• ЗАДАНИЯ:
(A) Объясните по тексту о Генрике Шеринге, почему в начале Второй мировой войны он смог получить должность переводчика в «лондонском» правительстве Польши.
(B) Пожалуйста, выпишите из текста о Генрике Шеринге отрывок от слов «Польский скрипач, с» до слов «у Нади Буланже.».

• ДОКУМЕНТ:
Генрик Шеринг

Henryk Szeryng

Дата рождения
22.09.1918
Дата смерти
03.03.1988
Профессия
Страна
Мексика, Польша
Генрик Шеринг / Henryk Szeryng

Польский скрипач, с середины 1940-х годов живший и работавший в Мексике.

В детстве Шеринг обучался игре на фортепиано, однако вскоре начал заниматься на скрипке. По рекомендации известного скрипача Бронислава Губермана в 1928 году отправился в Берлин, где занимался у Карла Флеша, а в 1933 году состоялось первое крупное сольное выступление Шеринга: в Варшаве он исполнил Концерт для скрипки Бетховена с оркестром под управлением Бруно Вальтера. В том же году он перебрался в Париж, где совершенствовал своё мастерство (по признанию самого Шеринга, большое влияние на него оказали Джордже Энеску и Жак Тибо), а также в течение шести лет брал частные уроки композиции у Нади Буланже.

В начале Второй мировой войны Шеринг, свободно владевший семью языками, смог получить должность переводчика в «лондонском» правительстве Польши и при поддержке Владислава Сикорского помочь сотням польских беженцев перебраться в Мексику. Гонорары с многочисленных (более 300) концертов, сыгранных им во время войны в Европе, Азии, Африке, Америке, Шеринг отчислял в помощь Антигитлеровской коалиции. После одного из концертов в Мексике в 1943 году Шерингу было предложено место председателя департамента струнных инструментов в университете Мехико. По окончании войны Шеринг приступил к своим новым обязанностям.

• ФРАГМЕНТ ИСТОЧНИКА:
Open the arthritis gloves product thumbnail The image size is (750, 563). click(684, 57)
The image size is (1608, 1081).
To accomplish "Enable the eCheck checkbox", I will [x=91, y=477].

• ОТВЕТЫ:
(A) Шеринг смог получить эту должность, потому что свободно владел семью языками.

(B)
Польский скрипач, с середины 1940-х годов живший и работавший в Мексике.

В детстве Шеринг обучался игре на фортепиано, однако вскоре начал заниматься на скрипке. По рекомендации известного скрипача Бронислава Губермана в 1928 году отправился в Берлин, где занимался у Карла Флеша, а в 1933 году состоялось первое крупное сольное выступление Шеринга: в Варшаве он исполнил Концерт для скрипки Бетховена с оркестром под управлением Бруно Вальтера. В том же году он перебрался в Париж, где совершенствовал своё мастерство (по признанию самого Шеринга, большое влияние на него оказали Джордже Энеску и Жак Тибо), а также в течение шести лет брал частные уроки композиции у Нади Буланже.